Nada de close quase ginecológico na personagem, que em vez de trazer desconforto confere sensualidade a uma cena de assédio sexual. Nem o óbvio enquadramento fechado no afetado choro da vítima, que confessa o que sofreu em uma ligação telefônica. Ao contrário de “O Escândalo”, cujas cenas servem aqui de exemplo comparativo, a abordagem visceral trazida pela diretora e roteirista, Kitty Green, afasta o olhar das últimas consequências, sem que estas sejam amenizadas. “A Assistente” mostra que não há necessidade para excessos ao inserir o espectador na vivência de um sistema abusivo.

A câmera nos conduz ao lado de Jane (Julia Garner), acompanhando cada passo desta secretária de um magnata de uma produtora em Nova Iorque.

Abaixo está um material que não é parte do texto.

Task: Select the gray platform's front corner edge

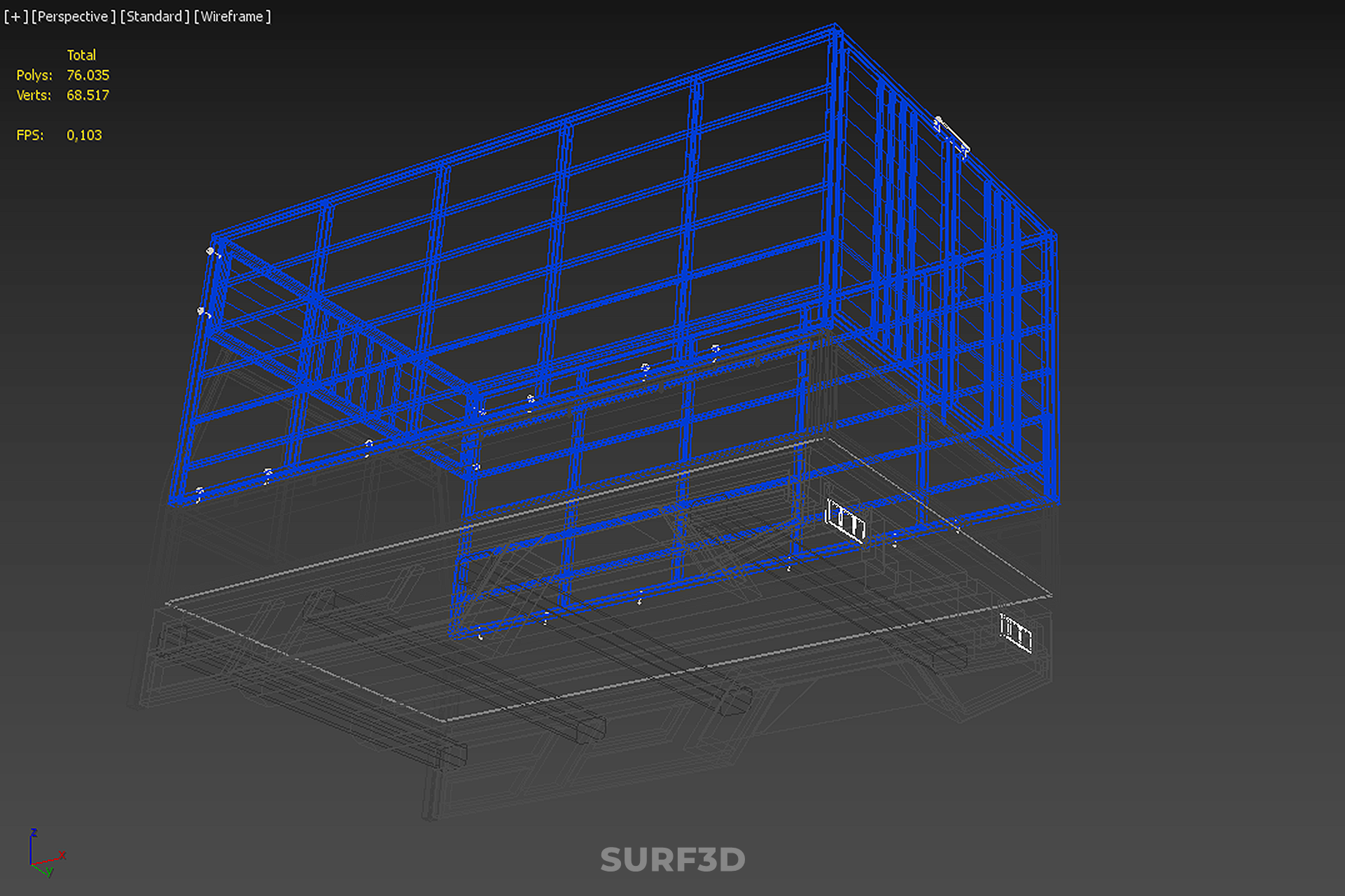Action: tap(445, 720)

Primeira a entrar e última a sair, a jovem – que almeja ser uma produtora – executa inúmeros serviços que não deveriam estar na descrição de seu cargo e sofre com repreensões abusivas por erros que não cometeu. Jane testemunha situações inadequadas de abuso de poder enquanto lida com a pressão do trabalho de forma solitária, onde sua voz é constantemente silenciada.

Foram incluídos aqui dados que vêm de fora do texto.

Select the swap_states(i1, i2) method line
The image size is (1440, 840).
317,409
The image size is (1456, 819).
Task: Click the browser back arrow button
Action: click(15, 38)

Green escolhe uma diferente abordagem ao retratar a pauta do #MeToo, pois o foco não são os episódios de assédio ou abuso e sim a rede de silêncio que se forma para proteger homens em posições de poder. O chefe, uma figura Weinsteinesca, não aparece em tela ou sequer tem o nome revelado. É uma decisão acertada que protagoniza aqueles que estão ao redor como engrenagens desse ecossistema cuja existência serve apenas para alimentar o próprio poder de quem está no topo, enquanto não permite a ascensão de figuras femininas. Isso é reafirmado por um diálogo de Jane com o RH e por uma breve cena em que duas produtoras conversam na cozinha. Este sistema jamais permite que as mulheres tenham alguma relevância, ao mesmo tempo que as aprisionam, pois sair de suas posições pode ser danoso às suas carreiras. Afinal, trabalhar mais duro que todos e não ter o reconhecimento devido a não ser que se sujeite ao abuso de poder ou até sexual, é uma “grande oportunidade” e deveriam ser gratas por isso.

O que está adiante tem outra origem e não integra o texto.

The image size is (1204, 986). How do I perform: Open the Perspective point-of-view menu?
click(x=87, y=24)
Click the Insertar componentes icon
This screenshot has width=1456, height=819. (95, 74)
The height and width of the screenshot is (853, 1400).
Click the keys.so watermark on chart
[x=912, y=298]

O realismo do filme é impressionante e crucial para conseguir o efeito que almeja. Isso se apoia na construção elaborada do mise-en-scène, tornando o extracampo imprescindível para a compreensão total da narrativa. O tempo todo acompanhamos tão somente Jane e isso nos deixa profundamente imersos em seu ponto de vista, absorvendo o restante da trama da mesma forma que a personagem, através de vozes que vazam pelas paredes, conversas paralelas, informações espalhadas nas telas de computadores, nos papéis e objetos cênicos, entre outros detalhes. A atuação de Julia Garner é o toque final. Entrega o subtexto, a emoção engolida e o sufocamento em suas expressões, posturas e entonações. Aliada à direção, tudo casa para que seja impossível não se colocar no lugar de Jane, caminhar com ela, sentir com ela.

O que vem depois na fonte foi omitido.